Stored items
- Opening Delimiter -
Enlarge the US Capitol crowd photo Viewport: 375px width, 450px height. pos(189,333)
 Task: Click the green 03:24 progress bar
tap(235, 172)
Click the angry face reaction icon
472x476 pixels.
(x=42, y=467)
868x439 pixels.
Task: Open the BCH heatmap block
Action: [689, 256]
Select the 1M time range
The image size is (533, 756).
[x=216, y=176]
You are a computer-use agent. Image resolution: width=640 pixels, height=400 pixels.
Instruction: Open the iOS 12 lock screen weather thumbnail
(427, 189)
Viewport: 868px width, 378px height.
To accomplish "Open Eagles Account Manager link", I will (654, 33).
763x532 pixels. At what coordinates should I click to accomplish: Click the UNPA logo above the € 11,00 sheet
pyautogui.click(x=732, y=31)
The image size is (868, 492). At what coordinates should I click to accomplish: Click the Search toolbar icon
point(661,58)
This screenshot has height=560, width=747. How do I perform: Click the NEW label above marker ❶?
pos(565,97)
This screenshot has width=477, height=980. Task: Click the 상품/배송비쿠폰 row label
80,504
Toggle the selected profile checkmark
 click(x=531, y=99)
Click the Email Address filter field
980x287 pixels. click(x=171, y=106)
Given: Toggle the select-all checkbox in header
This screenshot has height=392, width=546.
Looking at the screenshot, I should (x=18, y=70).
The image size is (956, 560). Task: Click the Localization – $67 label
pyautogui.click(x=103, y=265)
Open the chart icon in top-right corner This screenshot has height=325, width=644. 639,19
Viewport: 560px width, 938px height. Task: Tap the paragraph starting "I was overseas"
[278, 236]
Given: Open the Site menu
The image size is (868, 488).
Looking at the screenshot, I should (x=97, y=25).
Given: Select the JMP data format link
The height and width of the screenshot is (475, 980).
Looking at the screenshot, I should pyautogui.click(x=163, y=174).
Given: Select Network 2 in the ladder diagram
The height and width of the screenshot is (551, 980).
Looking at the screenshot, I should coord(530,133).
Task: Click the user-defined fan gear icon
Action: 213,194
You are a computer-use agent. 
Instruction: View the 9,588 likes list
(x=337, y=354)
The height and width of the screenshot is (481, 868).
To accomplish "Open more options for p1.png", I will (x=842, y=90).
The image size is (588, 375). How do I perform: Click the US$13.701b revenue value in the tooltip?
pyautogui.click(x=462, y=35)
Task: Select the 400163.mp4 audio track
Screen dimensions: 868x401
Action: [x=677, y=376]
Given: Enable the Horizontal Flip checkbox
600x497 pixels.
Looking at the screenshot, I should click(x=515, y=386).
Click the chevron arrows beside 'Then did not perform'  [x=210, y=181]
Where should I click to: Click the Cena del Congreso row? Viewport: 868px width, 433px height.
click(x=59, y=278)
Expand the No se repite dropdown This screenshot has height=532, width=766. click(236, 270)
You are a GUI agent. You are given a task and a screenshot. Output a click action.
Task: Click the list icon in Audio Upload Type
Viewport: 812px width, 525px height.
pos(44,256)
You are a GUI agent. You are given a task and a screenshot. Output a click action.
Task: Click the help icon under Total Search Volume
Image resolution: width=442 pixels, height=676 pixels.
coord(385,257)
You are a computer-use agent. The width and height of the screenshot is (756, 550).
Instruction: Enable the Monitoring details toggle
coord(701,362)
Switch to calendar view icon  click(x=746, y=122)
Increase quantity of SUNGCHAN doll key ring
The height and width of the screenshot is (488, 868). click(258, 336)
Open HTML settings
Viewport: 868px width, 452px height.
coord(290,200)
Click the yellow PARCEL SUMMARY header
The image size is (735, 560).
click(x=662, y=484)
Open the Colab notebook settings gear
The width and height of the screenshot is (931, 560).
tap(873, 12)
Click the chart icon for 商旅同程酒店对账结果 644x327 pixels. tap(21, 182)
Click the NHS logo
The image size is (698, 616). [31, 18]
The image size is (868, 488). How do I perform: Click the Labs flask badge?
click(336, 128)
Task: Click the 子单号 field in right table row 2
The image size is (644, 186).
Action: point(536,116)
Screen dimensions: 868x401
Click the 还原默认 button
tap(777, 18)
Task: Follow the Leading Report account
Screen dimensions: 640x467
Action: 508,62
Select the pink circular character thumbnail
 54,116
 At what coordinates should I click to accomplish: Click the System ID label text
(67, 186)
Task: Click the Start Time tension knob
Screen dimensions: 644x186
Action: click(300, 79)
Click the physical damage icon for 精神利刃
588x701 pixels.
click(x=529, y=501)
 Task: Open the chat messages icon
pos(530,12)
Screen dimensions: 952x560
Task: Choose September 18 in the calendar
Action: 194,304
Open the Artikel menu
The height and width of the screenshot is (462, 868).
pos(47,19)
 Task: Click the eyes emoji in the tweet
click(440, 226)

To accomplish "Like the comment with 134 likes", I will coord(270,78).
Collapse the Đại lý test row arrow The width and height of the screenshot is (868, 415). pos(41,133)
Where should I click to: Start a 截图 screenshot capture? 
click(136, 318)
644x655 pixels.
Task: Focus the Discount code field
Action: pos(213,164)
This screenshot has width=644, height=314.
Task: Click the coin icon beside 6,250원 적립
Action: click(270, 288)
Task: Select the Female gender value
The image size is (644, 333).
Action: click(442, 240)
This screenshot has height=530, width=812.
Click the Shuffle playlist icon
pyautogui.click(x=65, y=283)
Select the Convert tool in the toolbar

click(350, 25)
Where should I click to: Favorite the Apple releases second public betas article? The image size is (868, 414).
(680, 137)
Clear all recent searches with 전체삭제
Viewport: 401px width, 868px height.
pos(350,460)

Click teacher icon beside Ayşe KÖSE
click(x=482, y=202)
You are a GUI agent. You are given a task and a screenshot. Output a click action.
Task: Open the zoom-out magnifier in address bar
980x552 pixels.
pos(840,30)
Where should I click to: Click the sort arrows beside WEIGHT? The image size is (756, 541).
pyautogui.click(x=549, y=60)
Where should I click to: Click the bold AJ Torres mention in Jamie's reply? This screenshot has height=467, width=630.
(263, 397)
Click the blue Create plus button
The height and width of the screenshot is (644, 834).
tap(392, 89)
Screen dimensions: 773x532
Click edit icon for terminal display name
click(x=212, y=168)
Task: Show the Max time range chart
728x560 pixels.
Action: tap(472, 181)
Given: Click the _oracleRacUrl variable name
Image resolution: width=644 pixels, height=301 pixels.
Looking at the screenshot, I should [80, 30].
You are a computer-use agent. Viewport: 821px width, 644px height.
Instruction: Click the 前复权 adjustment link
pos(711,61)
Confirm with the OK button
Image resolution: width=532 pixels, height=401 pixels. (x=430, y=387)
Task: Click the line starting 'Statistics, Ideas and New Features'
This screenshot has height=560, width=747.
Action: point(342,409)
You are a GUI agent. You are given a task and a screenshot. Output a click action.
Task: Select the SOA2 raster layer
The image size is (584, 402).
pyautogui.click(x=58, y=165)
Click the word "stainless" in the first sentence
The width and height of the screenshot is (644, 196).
- Closing Delimiter -
** Assignment **
Taking every line of the records above into account, tally those that contain "right" and give only the total.

** Answer space **
2